State Progress Monitoring

FAST ELA Reading (Grades 3-5)

Florida Assessment of Student Thinking ELA Reading is given three times per year (PM1 fall, PM2 winter, PM3 spring) in grades 3 through 5. PM3 is the summative test of record used for accountability.

When given:
fall, winter, spring
Frequency:
three times per year
Official source
Common Questions
  • What does a strong year of reading and writing look like at this age?

    Students read longer chapter books on their own and can explain what happened and why it matters. They write paragraphs and short stories with a clear beginning, middle, and end. They also start backing up their opinions with proof from the page.

  • How can I help with reading at home in 10 minutes a day?

    Take turns reading a page aloud, then ask one question: what just happened, or why did the character do that? If students get stuck on a word, point to the parts they know and let them try again before telling them. Short and steady beats long and forced.

  • My child reads the words but doesn't remember what happened. What do I do?

    This is common at this age and usually means reading is happening too fast or without pictures in the head. After each page, ask students to tell back what just happened in their own words. If they can't, reread that page together and talk about it before moving on.

  • How should I sequence reading skills across the year?

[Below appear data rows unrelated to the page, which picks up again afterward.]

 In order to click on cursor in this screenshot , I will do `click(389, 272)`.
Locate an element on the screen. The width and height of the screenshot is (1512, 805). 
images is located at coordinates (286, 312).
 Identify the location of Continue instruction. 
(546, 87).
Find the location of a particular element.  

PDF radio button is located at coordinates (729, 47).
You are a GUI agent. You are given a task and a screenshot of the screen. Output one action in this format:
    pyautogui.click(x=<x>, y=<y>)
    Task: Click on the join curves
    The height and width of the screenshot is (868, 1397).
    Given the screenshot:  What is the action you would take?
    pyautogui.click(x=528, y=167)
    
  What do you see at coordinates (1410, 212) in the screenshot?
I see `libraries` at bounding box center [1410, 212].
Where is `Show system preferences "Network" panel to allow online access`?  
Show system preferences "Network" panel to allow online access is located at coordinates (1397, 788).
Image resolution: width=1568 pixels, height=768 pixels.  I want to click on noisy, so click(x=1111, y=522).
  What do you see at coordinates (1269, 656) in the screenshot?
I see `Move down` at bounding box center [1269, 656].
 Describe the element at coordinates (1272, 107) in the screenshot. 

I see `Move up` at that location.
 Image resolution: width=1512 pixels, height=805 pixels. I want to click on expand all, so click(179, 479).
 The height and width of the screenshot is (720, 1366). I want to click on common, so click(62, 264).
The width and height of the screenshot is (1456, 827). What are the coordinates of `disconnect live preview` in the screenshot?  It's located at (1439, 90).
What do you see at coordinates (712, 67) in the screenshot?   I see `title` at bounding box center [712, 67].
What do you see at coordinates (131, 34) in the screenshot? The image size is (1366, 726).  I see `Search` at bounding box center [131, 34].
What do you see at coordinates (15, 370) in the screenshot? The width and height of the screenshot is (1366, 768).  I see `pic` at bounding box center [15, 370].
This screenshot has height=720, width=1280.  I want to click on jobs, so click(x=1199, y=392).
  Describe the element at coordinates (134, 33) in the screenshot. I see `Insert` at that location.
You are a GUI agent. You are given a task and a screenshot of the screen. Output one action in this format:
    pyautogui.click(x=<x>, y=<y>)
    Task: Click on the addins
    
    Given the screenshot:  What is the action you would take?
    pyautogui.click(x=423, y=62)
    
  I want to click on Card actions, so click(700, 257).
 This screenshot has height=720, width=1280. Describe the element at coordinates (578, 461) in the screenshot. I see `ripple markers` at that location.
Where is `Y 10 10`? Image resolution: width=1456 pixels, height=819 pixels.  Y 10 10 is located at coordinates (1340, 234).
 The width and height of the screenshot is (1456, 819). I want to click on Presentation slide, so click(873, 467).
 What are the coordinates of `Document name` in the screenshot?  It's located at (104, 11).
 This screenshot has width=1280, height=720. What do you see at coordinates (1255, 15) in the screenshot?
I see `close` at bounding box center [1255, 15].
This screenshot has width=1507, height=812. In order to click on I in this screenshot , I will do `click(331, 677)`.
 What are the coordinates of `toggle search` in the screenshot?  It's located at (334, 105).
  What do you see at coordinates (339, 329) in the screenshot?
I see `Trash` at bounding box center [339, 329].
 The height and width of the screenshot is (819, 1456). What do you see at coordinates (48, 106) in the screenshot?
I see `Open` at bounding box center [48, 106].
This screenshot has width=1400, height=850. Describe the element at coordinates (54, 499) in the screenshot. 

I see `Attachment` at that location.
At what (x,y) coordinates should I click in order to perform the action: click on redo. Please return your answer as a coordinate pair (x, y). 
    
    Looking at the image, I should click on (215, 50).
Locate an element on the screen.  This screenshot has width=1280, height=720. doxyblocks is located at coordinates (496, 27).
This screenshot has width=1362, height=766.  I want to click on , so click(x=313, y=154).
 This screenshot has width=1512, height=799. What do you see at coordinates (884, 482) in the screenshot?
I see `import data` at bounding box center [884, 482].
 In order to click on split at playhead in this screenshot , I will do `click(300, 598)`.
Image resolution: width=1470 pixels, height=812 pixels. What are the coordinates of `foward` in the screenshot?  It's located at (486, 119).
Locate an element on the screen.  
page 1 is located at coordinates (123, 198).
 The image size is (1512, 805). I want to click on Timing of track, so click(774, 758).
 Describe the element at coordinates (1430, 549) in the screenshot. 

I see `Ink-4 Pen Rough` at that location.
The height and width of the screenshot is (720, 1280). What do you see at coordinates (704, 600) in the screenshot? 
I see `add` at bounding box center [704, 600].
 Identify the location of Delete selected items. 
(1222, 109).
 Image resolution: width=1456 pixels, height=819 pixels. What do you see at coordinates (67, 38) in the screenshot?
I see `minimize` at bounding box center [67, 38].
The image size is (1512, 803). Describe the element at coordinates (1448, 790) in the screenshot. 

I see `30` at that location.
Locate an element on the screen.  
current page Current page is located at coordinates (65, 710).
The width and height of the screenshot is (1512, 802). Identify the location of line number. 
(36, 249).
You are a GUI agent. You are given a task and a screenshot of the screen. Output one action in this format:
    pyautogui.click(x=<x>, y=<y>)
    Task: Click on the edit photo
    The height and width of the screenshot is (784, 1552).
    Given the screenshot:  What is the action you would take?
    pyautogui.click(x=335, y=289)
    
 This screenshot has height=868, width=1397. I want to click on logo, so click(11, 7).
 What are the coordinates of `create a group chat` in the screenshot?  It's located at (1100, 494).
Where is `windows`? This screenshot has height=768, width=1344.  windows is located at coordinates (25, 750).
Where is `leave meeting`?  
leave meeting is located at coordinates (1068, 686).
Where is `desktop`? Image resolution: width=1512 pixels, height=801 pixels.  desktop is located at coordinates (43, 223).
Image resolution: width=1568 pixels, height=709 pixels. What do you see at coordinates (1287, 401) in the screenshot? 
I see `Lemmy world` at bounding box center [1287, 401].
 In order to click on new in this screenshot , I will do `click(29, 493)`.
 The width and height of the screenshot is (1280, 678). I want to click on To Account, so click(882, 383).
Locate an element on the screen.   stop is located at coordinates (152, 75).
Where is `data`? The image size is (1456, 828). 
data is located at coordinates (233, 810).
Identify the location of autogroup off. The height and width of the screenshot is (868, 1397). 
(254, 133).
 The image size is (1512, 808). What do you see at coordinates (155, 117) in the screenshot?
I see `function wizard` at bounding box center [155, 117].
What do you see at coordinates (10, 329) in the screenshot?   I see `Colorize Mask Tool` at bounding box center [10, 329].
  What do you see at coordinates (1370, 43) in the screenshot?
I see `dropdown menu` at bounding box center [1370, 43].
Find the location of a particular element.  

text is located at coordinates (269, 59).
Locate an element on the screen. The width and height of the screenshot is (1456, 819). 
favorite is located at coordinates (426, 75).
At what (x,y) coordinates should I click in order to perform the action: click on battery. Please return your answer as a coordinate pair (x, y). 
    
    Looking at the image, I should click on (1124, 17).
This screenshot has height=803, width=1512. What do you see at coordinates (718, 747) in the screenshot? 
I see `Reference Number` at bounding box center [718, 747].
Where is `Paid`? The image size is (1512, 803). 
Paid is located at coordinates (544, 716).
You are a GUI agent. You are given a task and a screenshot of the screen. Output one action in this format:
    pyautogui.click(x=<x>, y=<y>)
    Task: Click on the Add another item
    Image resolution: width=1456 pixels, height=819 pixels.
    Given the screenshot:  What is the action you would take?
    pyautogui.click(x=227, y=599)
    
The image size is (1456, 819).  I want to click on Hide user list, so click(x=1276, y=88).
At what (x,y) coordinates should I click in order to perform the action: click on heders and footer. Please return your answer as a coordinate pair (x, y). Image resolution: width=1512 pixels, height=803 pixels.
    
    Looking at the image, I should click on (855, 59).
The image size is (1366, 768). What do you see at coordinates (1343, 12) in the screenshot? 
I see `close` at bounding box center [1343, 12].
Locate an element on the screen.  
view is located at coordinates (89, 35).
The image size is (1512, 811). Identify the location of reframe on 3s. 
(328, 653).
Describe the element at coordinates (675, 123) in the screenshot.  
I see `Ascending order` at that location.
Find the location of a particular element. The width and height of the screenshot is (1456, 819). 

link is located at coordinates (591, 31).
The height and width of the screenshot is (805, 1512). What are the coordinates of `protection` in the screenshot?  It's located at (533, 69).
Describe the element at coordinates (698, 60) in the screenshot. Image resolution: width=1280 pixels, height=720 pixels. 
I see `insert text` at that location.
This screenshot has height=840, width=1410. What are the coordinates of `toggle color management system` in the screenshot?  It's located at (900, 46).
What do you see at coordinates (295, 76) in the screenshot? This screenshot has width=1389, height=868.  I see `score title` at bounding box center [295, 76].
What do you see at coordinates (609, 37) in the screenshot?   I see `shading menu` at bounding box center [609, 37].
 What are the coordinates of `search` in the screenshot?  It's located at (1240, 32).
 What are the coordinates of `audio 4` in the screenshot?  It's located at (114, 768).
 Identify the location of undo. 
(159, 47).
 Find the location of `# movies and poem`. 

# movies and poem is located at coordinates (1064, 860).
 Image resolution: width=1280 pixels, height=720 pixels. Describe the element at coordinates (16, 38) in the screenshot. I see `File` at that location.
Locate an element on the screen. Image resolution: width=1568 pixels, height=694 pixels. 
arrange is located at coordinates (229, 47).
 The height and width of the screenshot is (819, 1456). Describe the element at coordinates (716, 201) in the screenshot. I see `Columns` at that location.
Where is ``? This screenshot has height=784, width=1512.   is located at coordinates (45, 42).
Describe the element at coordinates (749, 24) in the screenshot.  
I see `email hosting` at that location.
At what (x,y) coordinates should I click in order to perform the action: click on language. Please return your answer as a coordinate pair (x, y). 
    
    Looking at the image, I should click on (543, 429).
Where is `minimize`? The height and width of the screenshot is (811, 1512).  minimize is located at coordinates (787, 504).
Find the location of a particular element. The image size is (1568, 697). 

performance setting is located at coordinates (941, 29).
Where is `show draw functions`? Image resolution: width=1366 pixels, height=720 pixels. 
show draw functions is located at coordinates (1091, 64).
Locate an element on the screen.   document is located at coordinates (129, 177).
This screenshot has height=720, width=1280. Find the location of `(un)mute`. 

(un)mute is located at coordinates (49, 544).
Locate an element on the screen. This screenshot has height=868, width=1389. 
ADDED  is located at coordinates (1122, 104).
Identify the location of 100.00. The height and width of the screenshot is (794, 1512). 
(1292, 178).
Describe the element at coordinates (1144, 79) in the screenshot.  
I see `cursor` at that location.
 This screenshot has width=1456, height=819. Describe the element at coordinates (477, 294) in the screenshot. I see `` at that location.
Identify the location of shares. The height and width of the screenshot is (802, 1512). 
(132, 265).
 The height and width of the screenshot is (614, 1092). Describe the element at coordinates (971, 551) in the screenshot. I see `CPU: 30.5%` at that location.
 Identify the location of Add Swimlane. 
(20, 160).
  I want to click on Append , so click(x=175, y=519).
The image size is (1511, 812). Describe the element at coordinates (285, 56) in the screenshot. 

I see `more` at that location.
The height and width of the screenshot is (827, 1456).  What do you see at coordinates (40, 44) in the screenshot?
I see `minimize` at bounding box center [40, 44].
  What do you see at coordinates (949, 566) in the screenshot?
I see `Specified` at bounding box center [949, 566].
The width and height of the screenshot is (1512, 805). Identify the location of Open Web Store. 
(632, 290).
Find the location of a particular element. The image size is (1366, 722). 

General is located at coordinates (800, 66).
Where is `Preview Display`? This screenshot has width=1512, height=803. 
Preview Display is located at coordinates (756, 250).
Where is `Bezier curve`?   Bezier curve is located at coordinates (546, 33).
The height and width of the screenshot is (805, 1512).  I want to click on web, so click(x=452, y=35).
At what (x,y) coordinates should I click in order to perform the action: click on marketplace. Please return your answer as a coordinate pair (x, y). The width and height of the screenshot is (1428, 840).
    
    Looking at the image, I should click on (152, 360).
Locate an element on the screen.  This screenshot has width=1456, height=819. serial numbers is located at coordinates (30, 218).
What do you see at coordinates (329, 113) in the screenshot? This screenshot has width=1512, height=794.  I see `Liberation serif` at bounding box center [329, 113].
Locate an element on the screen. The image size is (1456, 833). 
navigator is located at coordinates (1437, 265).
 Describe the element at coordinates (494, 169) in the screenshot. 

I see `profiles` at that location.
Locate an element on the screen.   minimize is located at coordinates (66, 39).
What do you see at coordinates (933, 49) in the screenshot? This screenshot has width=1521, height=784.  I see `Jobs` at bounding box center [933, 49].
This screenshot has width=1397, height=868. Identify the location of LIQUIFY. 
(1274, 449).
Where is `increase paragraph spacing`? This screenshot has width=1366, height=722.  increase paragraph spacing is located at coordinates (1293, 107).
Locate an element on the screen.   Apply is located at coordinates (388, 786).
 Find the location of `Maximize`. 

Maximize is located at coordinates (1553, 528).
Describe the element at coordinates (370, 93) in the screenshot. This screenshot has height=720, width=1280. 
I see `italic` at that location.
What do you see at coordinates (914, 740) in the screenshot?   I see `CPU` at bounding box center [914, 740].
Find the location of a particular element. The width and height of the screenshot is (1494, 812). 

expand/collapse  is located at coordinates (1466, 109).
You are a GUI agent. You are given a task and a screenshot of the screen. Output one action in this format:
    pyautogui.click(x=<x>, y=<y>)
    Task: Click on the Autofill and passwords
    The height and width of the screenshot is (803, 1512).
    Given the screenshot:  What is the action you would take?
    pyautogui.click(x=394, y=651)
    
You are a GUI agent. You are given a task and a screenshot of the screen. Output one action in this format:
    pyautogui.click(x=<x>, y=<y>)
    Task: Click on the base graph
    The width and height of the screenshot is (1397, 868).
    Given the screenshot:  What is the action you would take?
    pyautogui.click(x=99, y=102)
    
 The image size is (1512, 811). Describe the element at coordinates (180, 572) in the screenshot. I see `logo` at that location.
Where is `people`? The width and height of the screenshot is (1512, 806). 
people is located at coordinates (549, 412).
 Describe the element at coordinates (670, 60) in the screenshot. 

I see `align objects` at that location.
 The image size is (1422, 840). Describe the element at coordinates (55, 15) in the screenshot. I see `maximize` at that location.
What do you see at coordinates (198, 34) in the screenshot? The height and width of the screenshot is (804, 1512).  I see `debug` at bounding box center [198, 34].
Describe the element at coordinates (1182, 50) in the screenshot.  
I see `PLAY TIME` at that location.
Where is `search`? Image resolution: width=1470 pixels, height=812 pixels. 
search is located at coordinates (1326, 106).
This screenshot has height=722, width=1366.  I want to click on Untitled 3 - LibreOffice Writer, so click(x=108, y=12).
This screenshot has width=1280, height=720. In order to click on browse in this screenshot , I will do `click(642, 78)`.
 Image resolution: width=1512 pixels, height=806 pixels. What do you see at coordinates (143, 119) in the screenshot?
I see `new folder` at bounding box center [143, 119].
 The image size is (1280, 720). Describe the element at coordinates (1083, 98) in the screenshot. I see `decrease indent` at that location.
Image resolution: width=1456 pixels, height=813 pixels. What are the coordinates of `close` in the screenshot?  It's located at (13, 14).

    Start with fluency and retelling so students can hold a story in their head. Move into character, plot, and theme with literary texts, then layer in text structure and central idea with informational texts. Save compare and contrast across texts for the second half of the year.

  • Which skills usually need the most reteaching?

    Inferring and supporting answers with evidence from the page are the hardest lifts. Students often guess from background knowledge alone or quote the text without explaining it. Plan recurring mini-lessons on finding the line that proves it and saying why it proves it.

  • Does spelling and grammar still matter, or is it all about ideas now?

    Both matter. Students are expected to write with correct capital letters, end marks, and grade-level spelling, and to use full sentences when they speak. Quick edits at the end of a piece of writing are a fair expectation at home and in class.

  • What kinds of writing should students be doing this year?

    Three kinds: stories, explanations of a topic, and opinion pieces with reasons. Each one should have a clear opening, a middle with details, and an ending. Short research projects with a couple of sources also show up later in the year.

  • How do I know if students are ready for the next grade?

    By spring, students should read a new chapter book passage smoothly, answer questions about it with proof from the page, and write a clear paragraph that stays on topic. They should also figure out unfamiliar words using context and word parts without always asking for help.

  • How much should I be helping with homework reading and writing?

    Help students get started and talk through ideas, but let them do the actual reading and writing. If a passage is too hard to read alone, read it aloud first and then have them reread it. Struggle is part of the work at this age.